● EXERCISE DIRECTIONS: For the entries that follow, retype exactly the lines from the one containing "Task: Uncheck the Enable API checkbox" to the one containing "The width and height of the screenshot is (319, 280).", inclusive, and only those. Images stay out of the copy.

● PROVIDED MATERIAL:
########################################
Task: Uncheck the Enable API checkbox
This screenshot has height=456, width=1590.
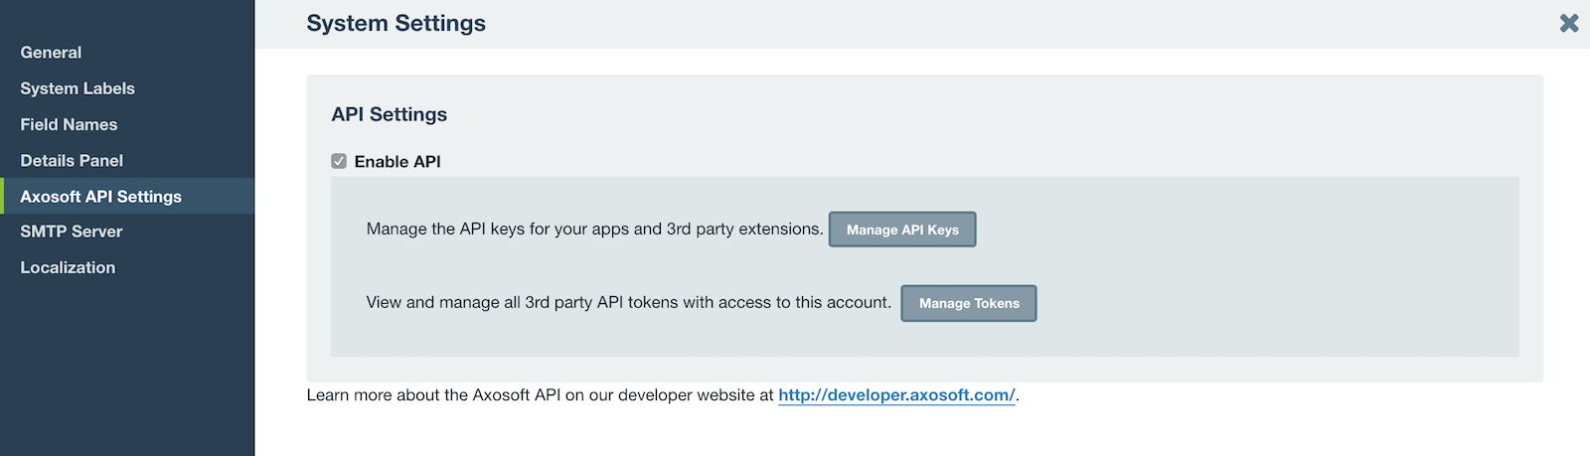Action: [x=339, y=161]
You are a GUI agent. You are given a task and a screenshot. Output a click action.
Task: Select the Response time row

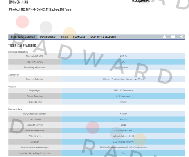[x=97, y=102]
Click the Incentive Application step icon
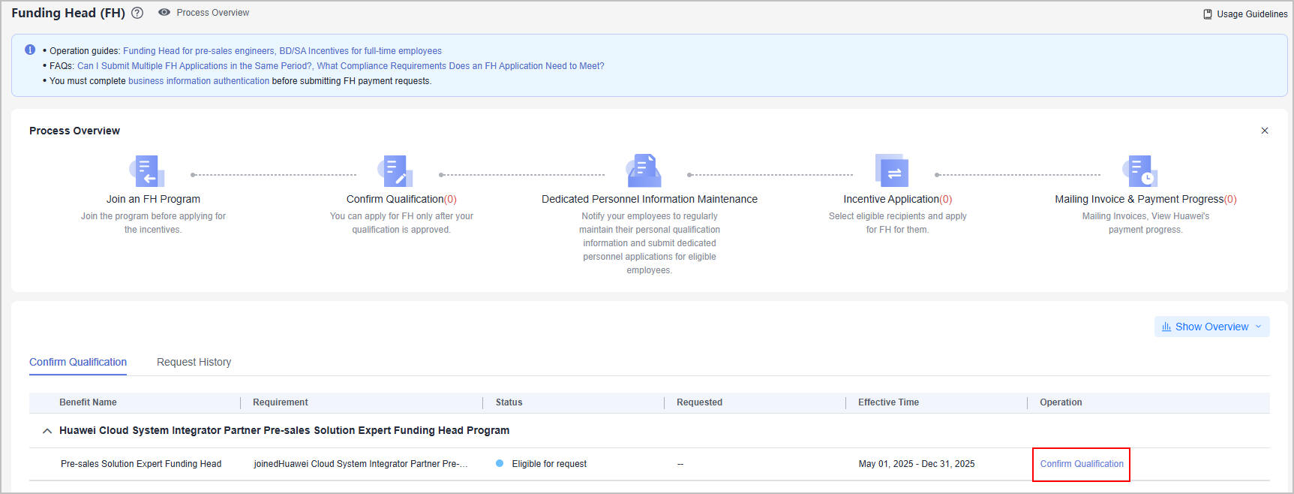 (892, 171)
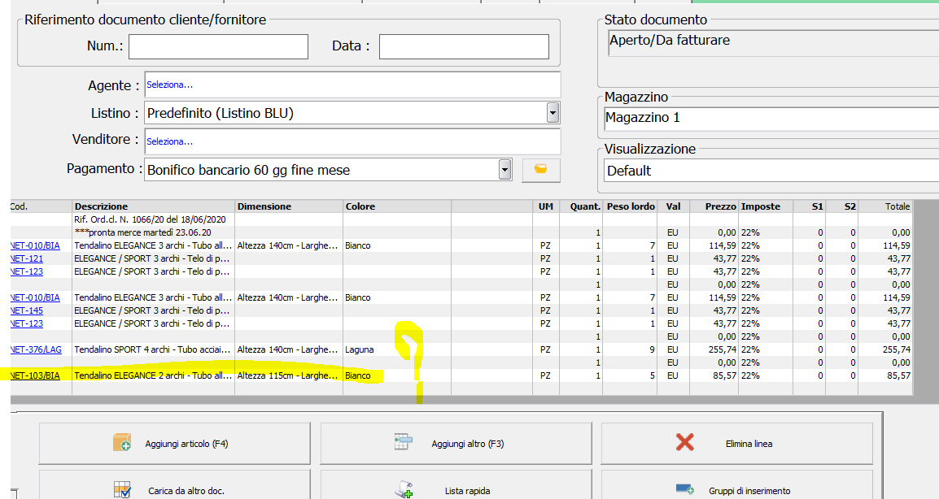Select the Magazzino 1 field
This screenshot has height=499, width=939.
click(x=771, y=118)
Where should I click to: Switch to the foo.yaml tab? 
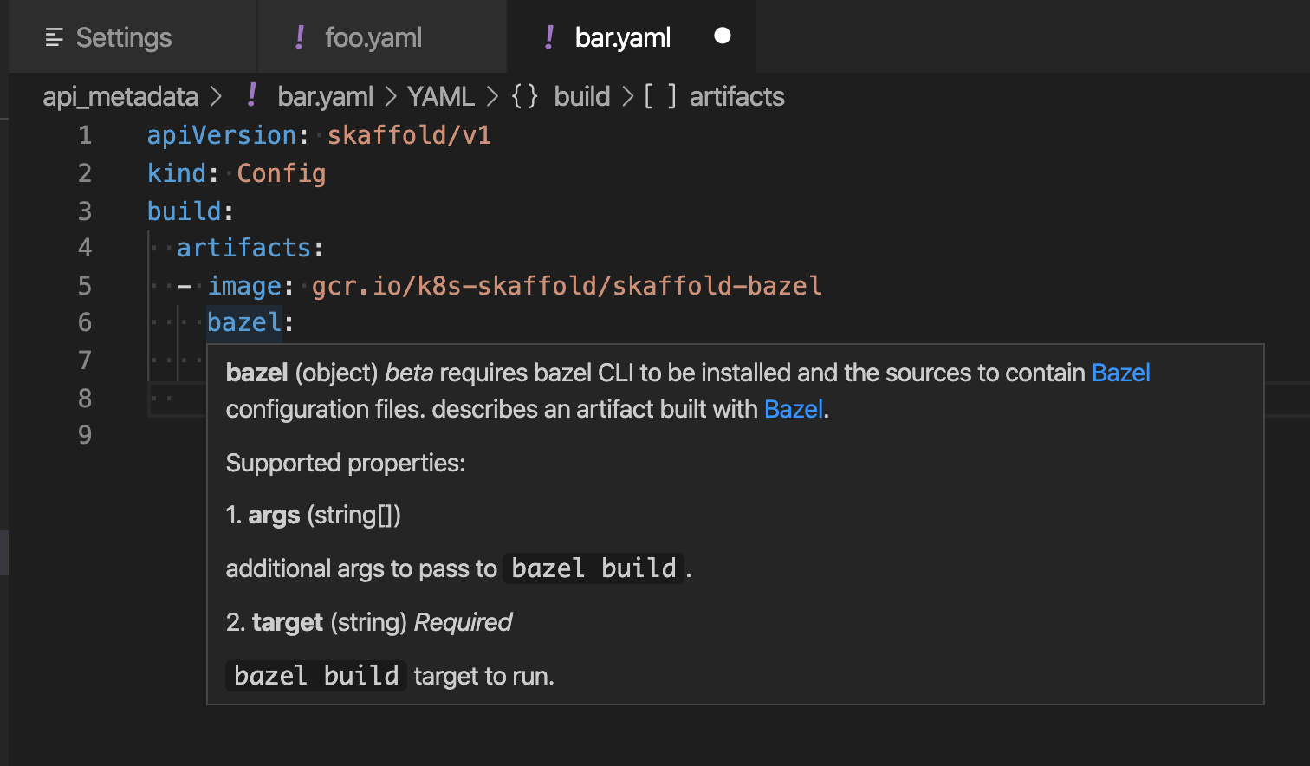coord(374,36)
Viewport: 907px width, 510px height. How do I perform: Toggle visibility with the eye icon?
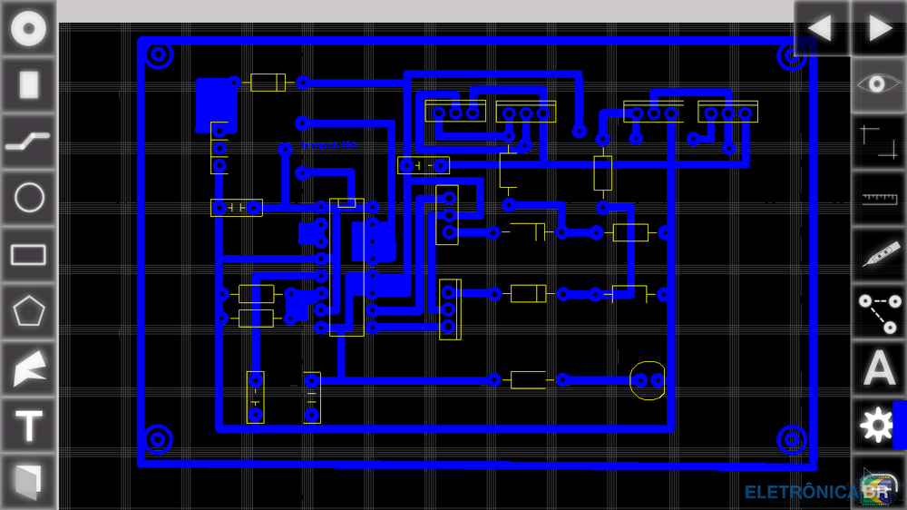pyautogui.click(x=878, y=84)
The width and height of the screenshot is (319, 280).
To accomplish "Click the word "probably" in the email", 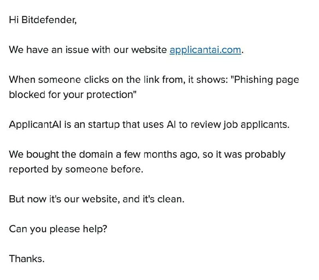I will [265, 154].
########################################
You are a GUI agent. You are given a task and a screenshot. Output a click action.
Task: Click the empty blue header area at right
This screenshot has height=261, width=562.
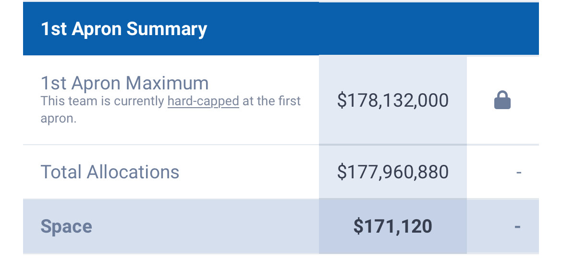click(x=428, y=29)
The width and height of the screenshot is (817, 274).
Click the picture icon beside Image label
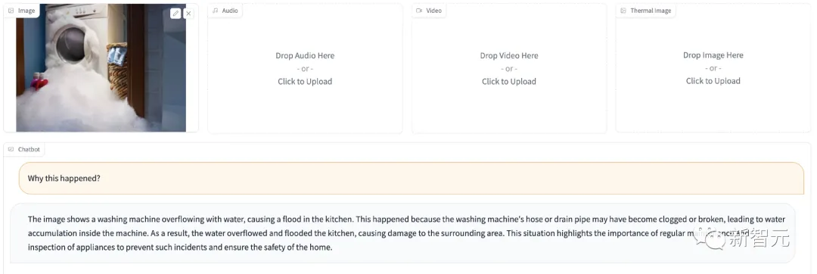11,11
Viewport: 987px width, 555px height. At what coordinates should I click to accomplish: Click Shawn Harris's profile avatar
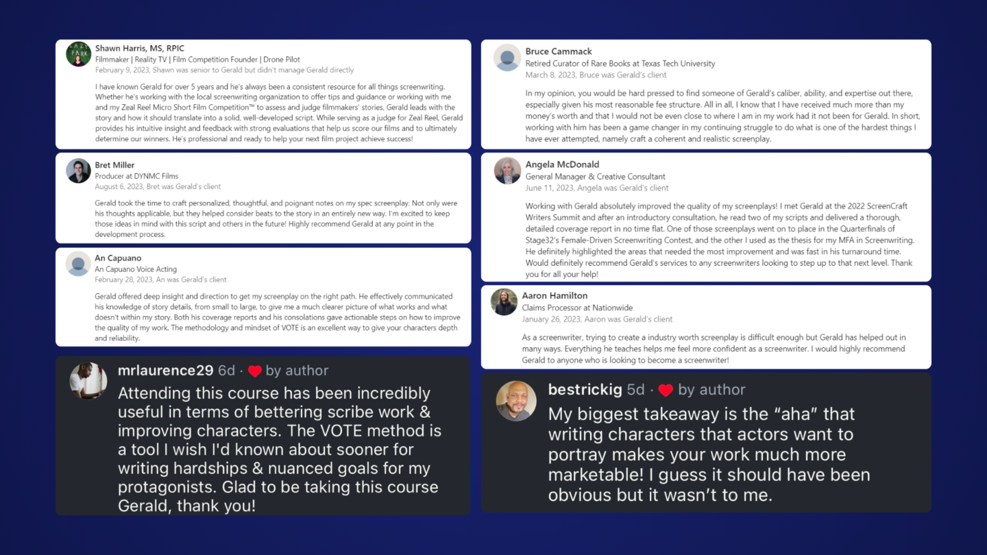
########################################
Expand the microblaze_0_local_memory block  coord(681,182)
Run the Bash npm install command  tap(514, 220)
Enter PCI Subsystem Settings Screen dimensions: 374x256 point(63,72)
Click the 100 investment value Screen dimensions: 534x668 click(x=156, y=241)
########################################
● RESULT OF THIS TASK:
Task: Uncheck the Enable API checkbox
This screenshot has height=456, width=1590.
Action: [x=339, y=161]
You are a GUI agent. You are given a task and a screenshot. Output a click action.
Task: Select the Response time row

[x=97, y=102]
Click the Incentive Application step icon
 (892, 171)
Select the Magazzino 1 field
This screenshot has height=499, width=939.
click(x=771, y=118)
Where should I click to: Switch to the foo.yaml tab? 
coord(374,36)
Viewport: 907px width, 510px height. How do I perform: Toggle visibility with the eye icon?
pyautogui.click(x=878, y=84)
The width and height of the screenshot is (319, 280).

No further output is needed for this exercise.